Neuroprotection afforded by adenosine A2A receptor blockade is modulated by corticotrophin-releasing factor (CRF) in glutamate injured cortical neurons

In situations of hypoxia, glutamate excitotoxicity induces neuronal death. The release of extracellular adenosine is also triggered and is accompanied by an increase of the stress mediator, corticotrophin-releasing factor (CRF). Adenosine A2A receptors contribute to glutamate excitoxicity and their blockade is effective in stress-induced neuronal deficits, but the involvement of CRF on this effect was never explored. We now evaluated the interaction between A2A and CRF receptors (CRFR) function, upon glutamate insult. Primary rat cortical neuronal cultures (9 days in vitro) expressing both CRF1R and CRF2R were challenged with glutamate (201000 mu M, 24 h). CRF1R was found to co-localize with neuronal markers and CRF2R to be present in both neuronal and glial cells.
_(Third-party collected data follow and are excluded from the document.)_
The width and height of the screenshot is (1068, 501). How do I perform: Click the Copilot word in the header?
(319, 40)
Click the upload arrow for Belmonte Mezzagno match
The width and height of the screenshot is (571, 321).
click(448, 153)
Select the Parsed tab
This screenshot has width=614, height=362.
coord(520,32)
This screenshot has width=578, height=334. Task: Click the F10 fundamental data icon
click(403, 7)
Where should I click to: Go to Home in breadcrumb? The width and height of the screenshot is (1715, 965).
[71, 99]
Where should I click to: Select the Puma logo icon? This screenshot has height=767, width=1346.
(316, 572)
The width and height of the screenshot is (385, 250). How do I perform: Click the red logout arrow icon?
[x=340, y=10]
The effects of the CRF and A2A receptors ligands on cell viability were measured using propidium iodide and Syto-13 fluorescence staining. Glutamate decreased cell viability in a concentration-dependent manner. Urocortin (10 pM), an agonist of CRF receptors, increased cell survival in the presence of glutamate. This neuroprotective effect was abolished by blocking either CRF1R or CRF2R with antalarmin (10 nM) or anti-Sauvagine-30 (10 nM), respectively. The blockade of A2A receptors with a selective antagonist SCH 58261 (50 nM) improved cell viability against the glutamate insult. This effect was dependent on CRF2R, but not on CRF1R activation. Overall, these data show a protective role of CRF in cortical neurons, against glutamate-induced death. The neuroprotection achieved by A2A receptors blockade requires CRF2R activation. This interaction between the adenosine and CRF receptors can explain the beneficial effects of using A2A receptor antagonists against stress-induced noxious effects.